A unicorn company is a privately held startup company with a current valuation of US$1 billion or more. Once a ‘unicorn’ goes through an IPO or makes an acquisition, it’s no longer considered a ‘unicorn’. Facebook, Alibaba, Twitter and Australia’s Atlassian are excluded for this reason.
There are currently 227 active unicorns, with China’s Ant Financial ($70b in April 2017) and San Francisco-based Uber ($62.5b in April 2017) currently topping the list. No Australian unicorns as yet! During the 2017 calendar year, 57 start-ups around the world attained unicorn status. In 2015 there were 81 new unicorns! Many of these start-ups had at least one female founder, including Outcome Health, SenseTime, VIPKid and Mobike.
Obviously hugely different in their offerings, some common themes shine through as keys to their success. These are valuable takeaways for businesses of all sizes:
1. Build something that customers truly love (not just like) and cannot live without
When people love a product, they will tell all their friends and family and seek to eagerly convert them. This is golden word of mouth. Exhibit A – Uber and AirBNB – what was life like before these? Pay cash for a cab…you’re kidding.
2. Establish a business culture around a strong mission
Make sure every employee or contractor for your business is aligned with your company mission statement and lives and breathes it. The message needs to be loud and clear:
a. WeWork – “Do what you love”
b. Uber – “Transportation as reliable as running water, everywhere for everyone”
c. AirBNB – “Belong Anywhere”
3. Know when it’s time to change direction or pivot
Of course, it’s easier for smaller businesses to be agile and change quickly with no hierarchy stopping decisions being made and easily implemented. Once a business become larger, somehow you need to keep your structure flexible to achieve this. Keep track of your competitors and make sure you’re always one step ahead. Or, if they come out of nowhere with a new idea, be able to pivot a different way to keep them guessing and keep your product or service fresh, different and valuable.
4. Some markets can accommodate more than one disruptive start-up
Lyft came into the market three years after Uber, but is still worth more than $11b and growing quickly. For smaller businesses, don’t scrap your brilliant idea just because someone implemented it first – customers will often welcome a challenger brand.
5. Create something that is valuable to unicorn companies – piggy back!
Create a product or service to enhance communication systems or processes, payment, delivery – anything that makes a unicorn’s business better than it already is. For example, the US’s Symphony Communication Services reached unicorn status on 2017 – it allows seamless communication and sharing of documents between financial services companies (funded by BNP Paribas, Goldman Sachs and Google).
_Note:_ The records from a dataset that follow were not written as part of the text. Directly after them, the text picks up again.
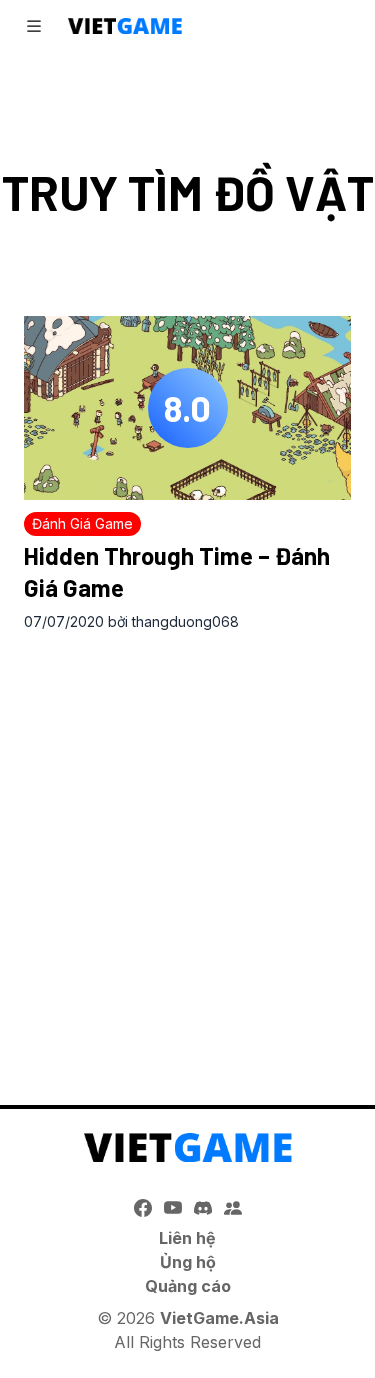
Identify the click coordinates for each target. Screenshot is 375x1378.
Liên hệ (187, 1238)
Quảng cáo (188, 1286)
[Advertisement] (187, 847)
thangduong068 (185, 621)
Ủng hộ (188, 1262)
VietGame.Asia (219, 1318)
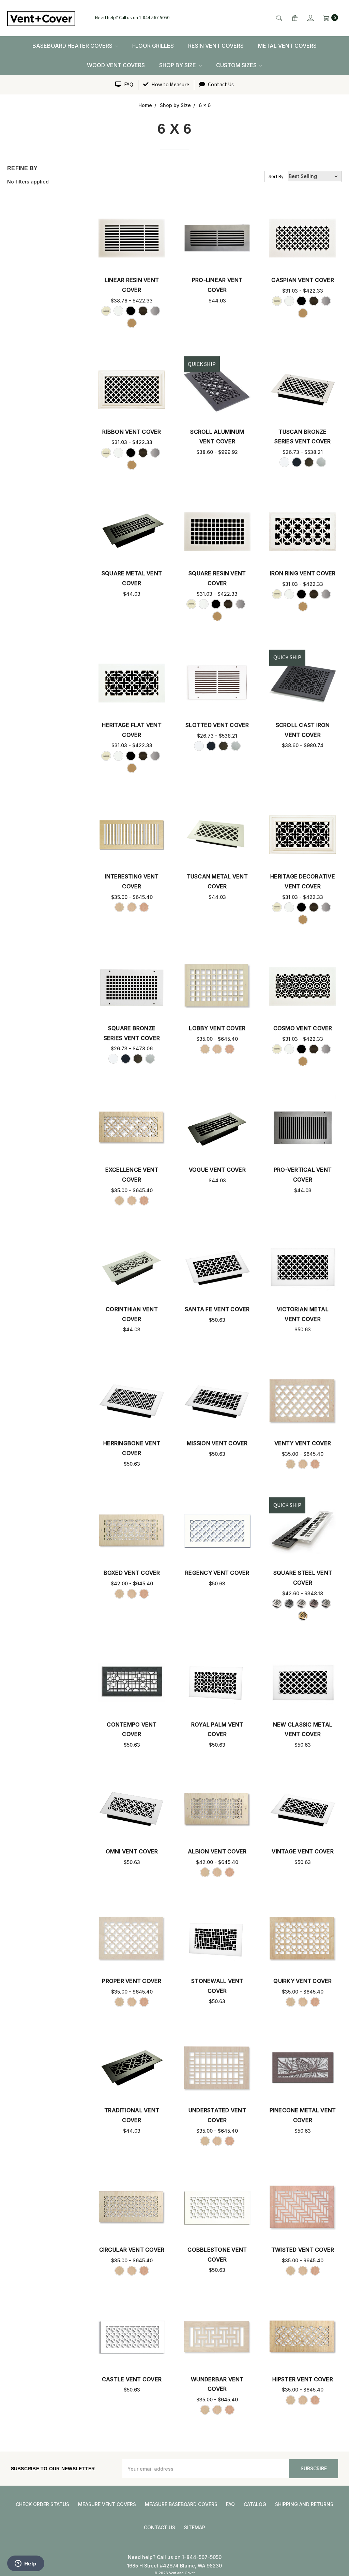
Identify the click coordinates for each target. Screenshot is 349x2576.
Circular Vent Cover (132, 2249)
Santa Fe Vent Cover (217, 1309)
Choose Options (132, 238)
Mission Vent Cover (217, 1443)
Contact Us (220, 84)
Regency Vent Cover (217, 1572)
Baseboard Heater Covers (73, 45)
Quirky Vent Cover (302, 1981)
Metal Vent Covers (287, 45)
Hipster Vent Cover (302, 2379)
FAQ (128, 84)
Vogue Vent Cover (217, 1169)
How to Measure (169, 84)
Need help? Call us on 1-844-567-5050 (132, 18)
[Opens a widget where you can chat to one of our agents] (25, 2564)
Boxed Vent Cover (132, 1572)
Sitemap (194, 2527)
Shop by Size (178, 65)
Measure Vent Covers (107, 2504)
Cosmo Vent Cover (302, 1028)
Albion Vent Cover (217, 1851)
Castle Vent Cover (132, 2379)
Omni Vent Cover (132, 1851)
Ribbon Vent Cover (131, 431)
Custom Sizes (237, 65)
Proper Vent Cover (131, 1981)
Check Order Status (42, 2504)
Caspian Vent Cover (302, 280)
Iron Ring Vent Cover (303, 573)
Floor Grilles (153, 45)
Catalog (255, 2504)
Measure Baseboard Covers (181, 2504)
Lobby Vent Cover (217, 1028)
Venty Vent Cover (302, 1443)
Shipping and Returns (304, 2504)
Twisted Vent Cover (302, 2249)
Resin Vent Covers (216, 45)
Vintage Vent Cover (303, 1851)
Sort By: (277, 176)
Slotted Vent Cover (217, 725)
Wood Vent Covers (116, 65)
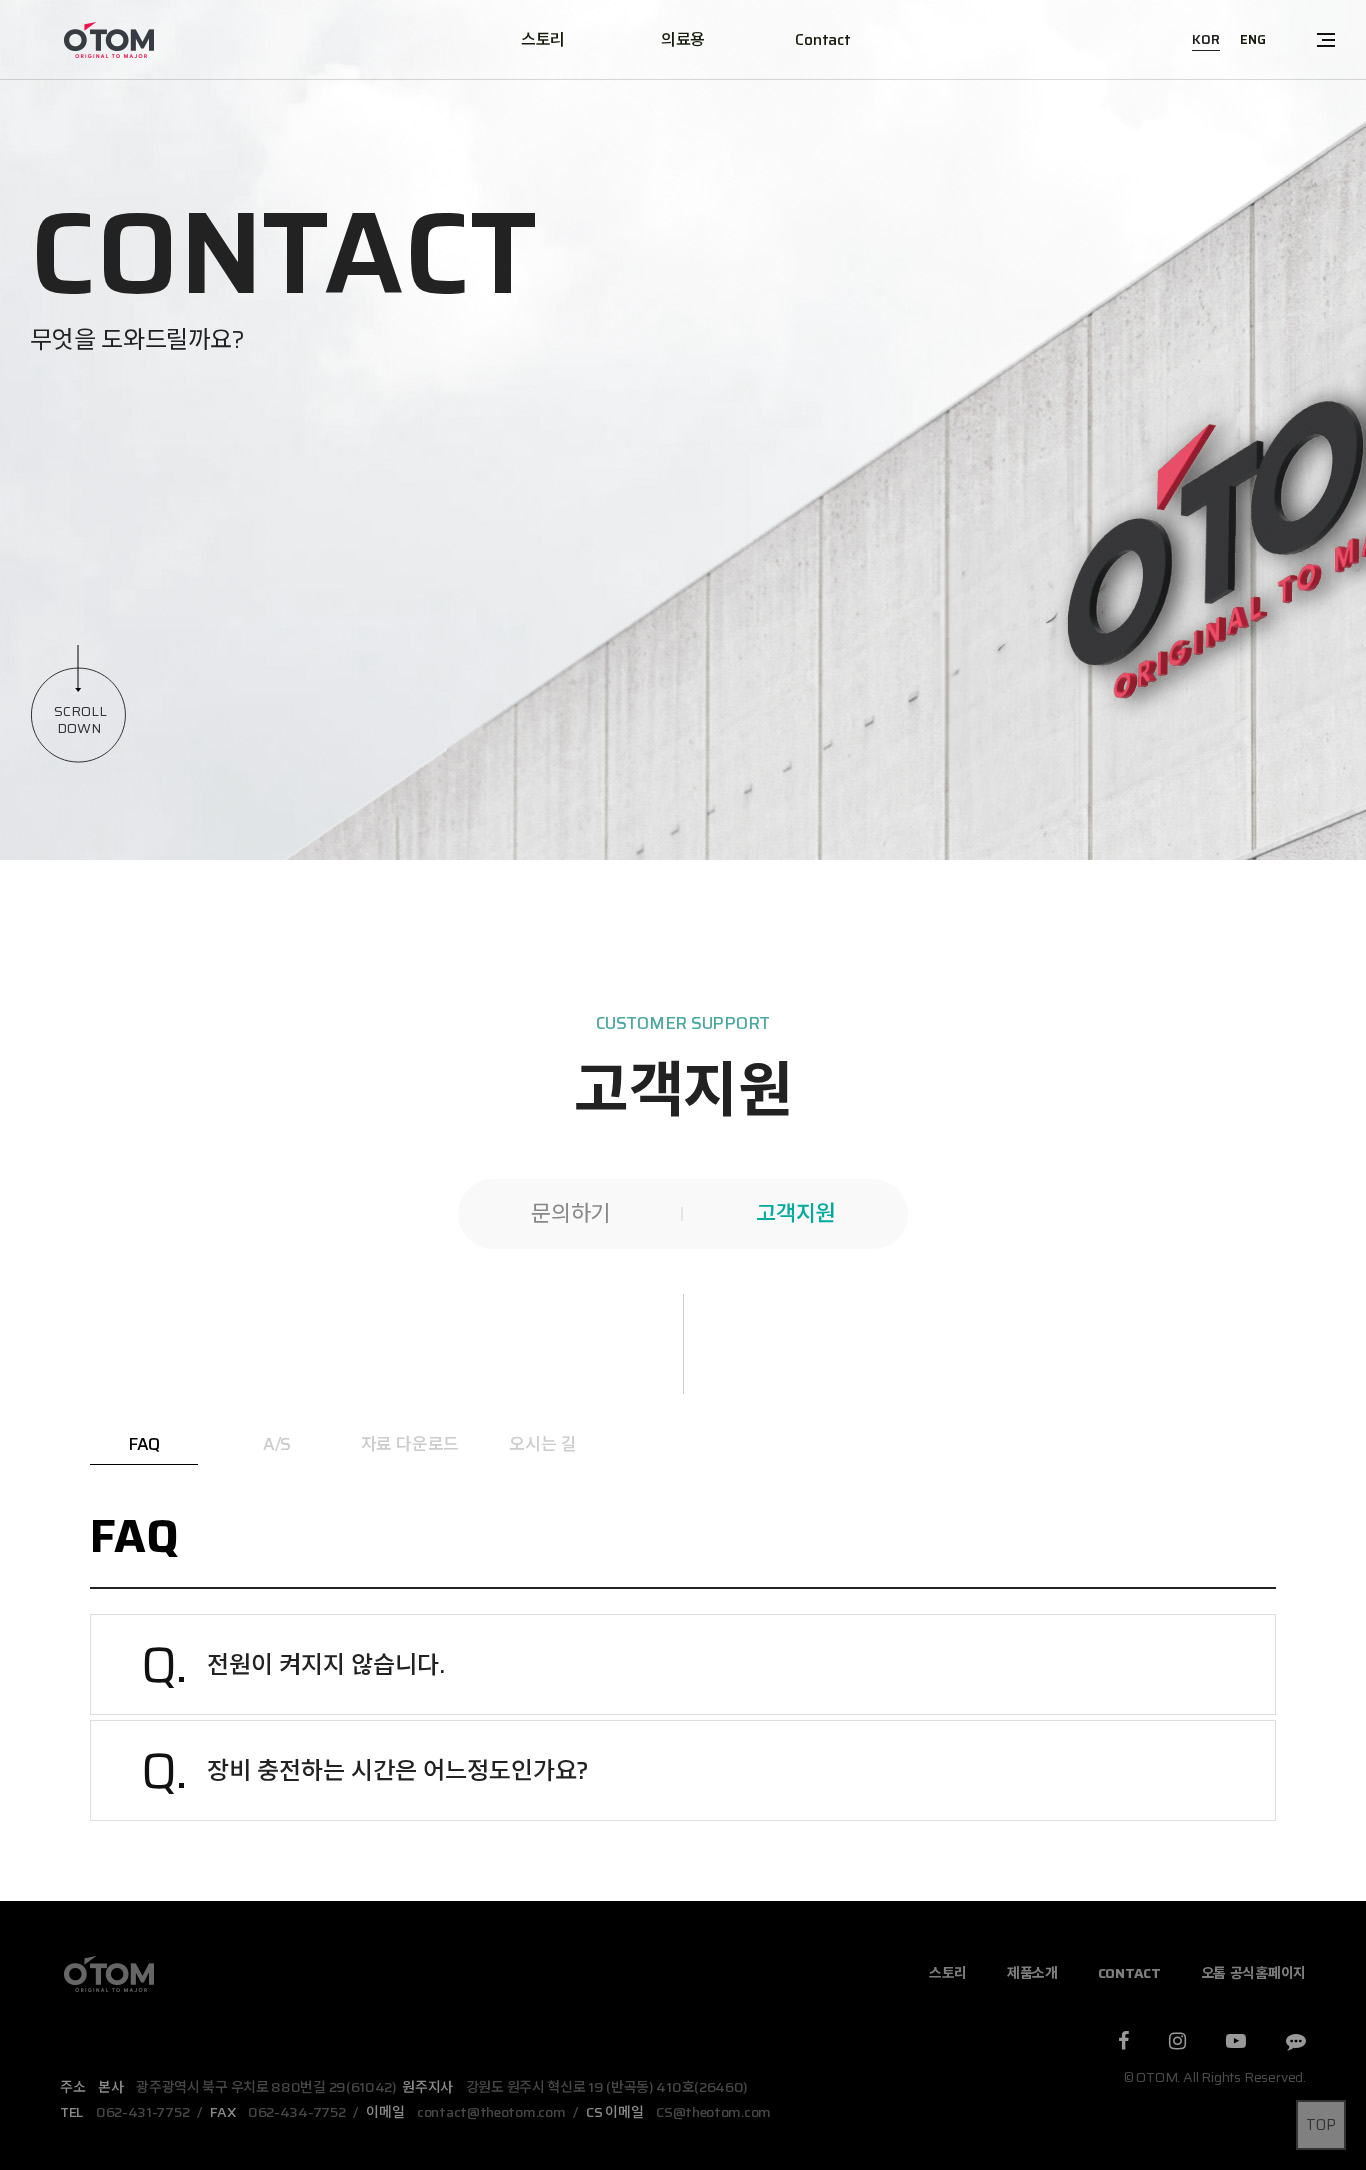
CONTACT (1129, 1973)
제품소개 (1032, 1973)
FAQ (144, 1444)
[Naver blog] (1296, 2043)
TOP (1321, 2125)
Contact (822, 39)
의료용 (683, 39)
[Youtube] (1236, 2043)
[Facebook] (1123, 2043)
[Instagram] (1177, 2043)
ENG (1253, 40)
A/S (277, 1444)
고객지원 (795, 1213)
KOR (1206, 40)
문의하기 (570, 1213)
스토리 (543, 39)
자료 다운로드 (410, 1444)
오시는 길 (542, 1444)
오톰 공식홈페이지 (1253, 1973)
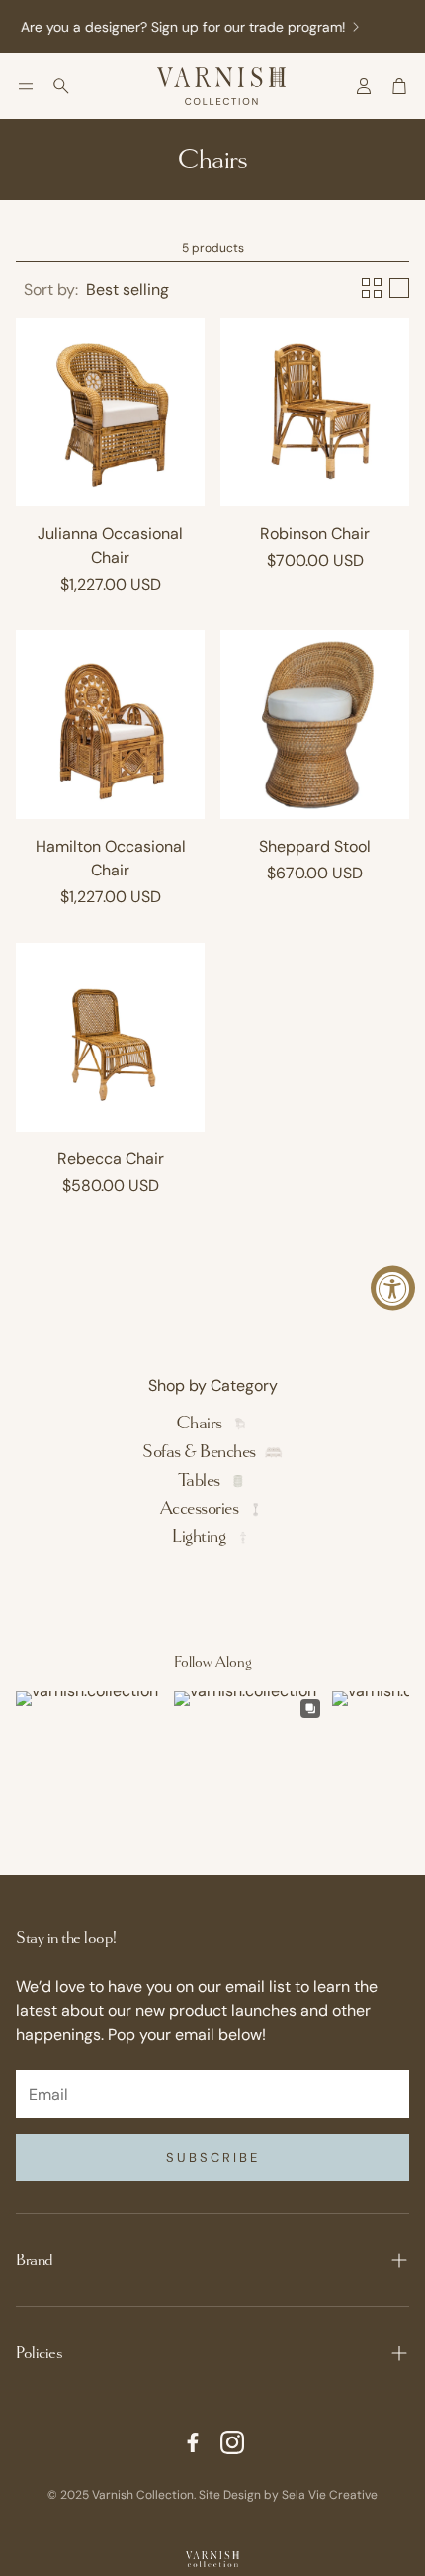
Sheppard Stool (315, 846)
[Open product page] (110, 412)
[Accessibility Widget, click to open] (393, 1288)
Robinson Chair (315, 533)
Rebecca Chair (110, 1159)
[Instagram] (232, 2442)
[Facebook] (193, 2442)
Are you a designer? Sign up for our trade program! (176, 27)
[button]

6. Being customer centric is essential – your shopping experience needs to be on point
We all know consumers have ever increasing expectations, our attention spans are becoming shorter and we get frustrated easily. If your website is slow, your shopping experience is clunky, your marketing images are low definition, you aren’t active in the social media space or your updates are out-of-date, if you don’t have a current blog, if your delivery is expensive – any tiny point of friction in the experience, and consumers will move on quickly!
7. The public are supportive of forward-thinking businesses looking to change the world for the better
Millennial and Gen Z support is HUGE for any business that is creating a more sustainable world, improving our daily lives or has a vision to achieve this. The US’s Rubicon Global reached unicorn status in 2017 – it allows business to order rubbish removal from a variety of waste haulers and helps them recycle more – it’s funded by Leo DiCaprio (as well as Goldman Sachs and Promecap) who promotes at the movie award shows!
Each unicorn has its own success story, however the ideas behind these massive companies really look to the fundamentals of a great business – the customer experience and the people who deliver it. The good news is these are areas we can all focus on in our own businesses. Many ‘unicorns’ have challenges with tax too, no doubt a solid business structure and excellent tax advice is also essential!!